Three Keys to the New York Knicks' Recent Run of Respectable Play

Jordan WhiteFeatured ColumnistApril 7, 2014

New York Knicks' Carmelo Anthony, left, tries to move around Indiana Pacers' Paul George during the first half of an NBA basketball game at Madison Square Garden on Wednesday, March 19, 2014, in New York. (AP Photo/Seth Wenig)
Associated Press

Not long ago, it appeared the New York Knicks were dead in the water, without even the silver lining of a draft pick in this year's stacked draft to brighten the gloom that hovered over them. Then March came around, and with it a sudden plethora of wins. Unexpectedly, the Knicks, winners of nine of their last 14 games, found themselves right back in the thick of the hunt for the eighth seed.

At a surface glance, it may seem as if the Knicks hit a groove at just the right time by rediscovering their potent offense precisely when they needed it. Unfortunately, upon closer examination it appears outside influences were more important to the Knicks' streak than any real team improvement. 

Matt Slocum


Weak Schedule

There's no cure for poor play quite like facing weaker opponents. During the Knicks' eight-game winning streak in March, only two of their opponents sported records above .500—the Minnesota Timberwolves and the Indiana Pacers. The other teams New York faced during their streak was a veritable smorgasbord of sorrow, including the likes of the Boston Celtics, Milwaukee Bucks, Philadelphia 76ers (twice), Cleveland Cavaliers and Utah Jazz—some of the worst squads in the NBA

While the Knicks themselves could hardly have been considered a top-tier team, they were certainly better, or at the very least more talented, than any of the aforementioned opponents. While it's true they did have some good wins—blasting Brooklyn to the tune of 110-81 in early April and narrowly beating Golden State 89-84 late in March—it's hardly cause for optimism that they've suddenly righted the ship. 

R Brent Smith


The Atlanta Hawks

This seems counterintuitive at first. How, exactly, could another team be responsible for the Knicks' improvement? The answer lies in the Hawks' putrid performance in February, a month in which they lost 10 of 12 games. To their credit, it's tough for any team to compete when they're so injured that Elton Brand, a veteran that by this point in his career should be playing no more than 10 minutes a night, has to play 40 minutes in a game. 
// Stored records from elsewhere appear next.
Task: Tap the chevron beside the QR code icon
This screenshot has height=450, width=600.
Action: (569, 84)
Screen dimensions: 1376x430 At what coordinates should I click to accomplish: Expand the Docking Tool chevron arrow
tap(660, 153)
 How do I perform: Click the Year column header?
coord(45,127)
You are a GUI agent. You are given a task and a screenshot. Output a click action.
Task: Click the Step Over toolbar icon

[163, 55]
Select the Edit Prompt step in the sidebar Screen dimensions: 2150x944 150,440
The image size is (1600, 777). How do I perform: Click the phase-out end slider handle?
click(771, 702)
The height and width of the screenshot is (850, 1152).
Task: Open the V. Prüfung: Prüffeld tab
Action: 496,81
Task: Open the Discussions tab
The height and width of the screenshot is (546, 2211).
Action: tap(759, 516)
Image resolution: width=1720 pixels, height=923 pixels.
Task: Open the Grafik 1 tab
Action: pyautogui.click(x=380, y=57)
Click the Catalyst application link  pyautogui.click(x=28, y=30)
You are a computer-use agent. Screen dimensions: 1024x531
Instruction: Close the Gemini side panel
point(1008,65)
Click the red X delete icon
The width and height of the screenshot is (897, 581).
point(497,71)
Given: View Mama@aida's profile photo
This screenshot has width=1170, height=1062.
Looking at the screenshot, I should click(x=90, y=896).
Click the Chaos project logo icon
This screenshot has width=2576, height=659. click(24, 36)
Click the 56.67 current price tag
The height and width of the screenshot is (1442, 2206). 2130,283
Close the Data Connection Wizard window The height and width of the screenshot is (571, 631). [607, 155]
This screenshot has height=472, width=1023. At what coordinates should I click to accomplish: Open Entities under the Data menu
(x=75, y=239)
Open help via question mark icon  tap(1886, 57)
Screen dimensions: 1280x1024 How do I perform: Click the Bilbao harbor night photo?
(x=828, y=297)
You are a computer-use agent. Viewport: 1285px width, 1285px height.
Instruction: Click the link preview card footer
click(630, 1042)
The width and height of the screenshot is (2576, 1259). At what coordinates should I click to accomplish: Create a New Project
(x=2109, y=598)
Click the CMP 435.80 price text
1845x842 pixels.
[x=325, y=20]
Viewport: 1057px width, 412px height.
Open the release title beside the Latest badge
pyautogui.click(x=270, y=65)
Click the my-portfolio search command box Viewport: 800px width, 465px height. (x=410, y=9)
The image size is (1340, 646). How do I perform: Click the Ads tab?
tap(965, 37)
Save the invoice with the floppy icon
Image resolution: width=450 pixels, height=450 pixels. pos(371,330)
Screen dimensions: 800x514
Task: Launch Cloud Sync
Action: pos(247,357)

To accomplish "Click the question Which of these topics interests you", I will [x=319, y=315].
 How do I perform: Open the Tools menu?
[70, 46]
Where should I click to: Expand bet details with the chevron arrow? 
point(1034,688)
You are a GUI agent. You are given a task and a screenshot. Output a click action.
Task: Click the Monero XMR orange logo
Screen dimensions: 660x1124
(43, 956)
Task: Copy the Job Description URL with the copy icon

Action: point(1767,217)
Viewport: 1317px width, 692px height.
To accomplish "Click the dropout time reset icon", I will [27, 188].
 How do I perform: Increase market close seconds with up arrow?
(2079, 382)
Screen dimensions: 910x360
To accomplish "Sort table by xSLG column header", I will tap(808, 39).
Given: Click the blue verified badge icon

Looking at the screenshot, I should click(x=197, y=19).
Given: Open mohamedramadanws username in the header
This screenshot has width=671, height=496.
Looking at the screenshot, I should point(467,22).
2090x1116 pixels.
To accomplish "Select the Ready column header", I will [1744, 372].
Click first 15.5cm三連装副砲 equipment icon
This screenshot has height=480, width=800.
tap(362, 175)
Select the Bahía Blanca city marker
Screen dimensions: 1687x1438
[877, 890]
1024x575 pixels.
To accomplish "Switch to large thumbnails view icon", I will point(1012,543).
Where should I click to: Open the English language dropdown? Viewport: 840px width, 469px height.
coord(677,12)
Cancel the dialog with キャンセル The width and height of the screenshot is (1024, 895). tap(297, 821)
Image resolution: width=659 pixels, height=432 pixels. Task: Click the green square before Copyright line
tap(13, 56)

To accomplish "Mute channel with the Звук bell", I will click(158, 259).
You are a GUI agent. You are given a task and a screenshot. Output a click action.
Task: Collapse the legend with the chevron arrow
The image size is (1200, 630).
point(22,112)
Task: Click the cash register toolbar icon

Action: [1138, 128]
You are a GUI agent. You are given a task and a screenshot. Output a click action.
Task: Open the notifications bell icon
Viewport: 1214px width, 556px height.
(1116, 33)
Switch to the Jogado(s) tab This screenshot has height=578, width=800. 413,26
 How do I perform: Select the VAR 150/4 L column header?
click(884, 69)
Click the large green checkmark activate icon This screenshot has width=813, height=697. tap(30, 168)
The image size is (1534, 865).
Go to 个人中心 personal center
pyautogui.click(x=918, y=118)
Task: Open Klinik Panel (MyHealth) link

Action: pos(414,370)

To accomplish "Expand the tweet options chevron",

Despite their rash of injuries, the Hawks had a comfortable lead over the Knicks for the eight seed in the Eastern conference. As February progressed, however, that cushion dwindled. After a brief five-game winning streak in the middle of March, they reverted right back to their losing ways, rattling off six straight losses. The Hawks were losing at precisely the wrong time, and the Knicks took terrific advantage. 

Rick Bowmer


Of course, let's give credit where credit is due. The Knicks, with a future that ranged from uncertain to gloomy and a present that was downright depressing, could have easily folded. But they didn't. Desperate to salvage a disappointing season, they fought harder than they had all year, winning at just the right time to give themselves a puncher's chance at the playoffs.  

They're not title contenders, and had the Hawks not suffered their string of injuries, it's unlikely the Knicks would even be battling for the eight seed, but at least a playoff appearance could somewhat silence (not wholly, because there's no such thing as silence when it comes to the Knicks) the overwhelming criticism.

Unfortunately, given yesterday, which saw the Knicks lose to the Heat while the Hawks beat the Pacers, New York now finds itself two games back of Atlanta with four games—two against the Toronto Raptors, one against the Chicago Bulls and the Brooklyn Nets—remaining in the regular season. That faint flicker of hope reignited by luck has been all but snuffed out by reality.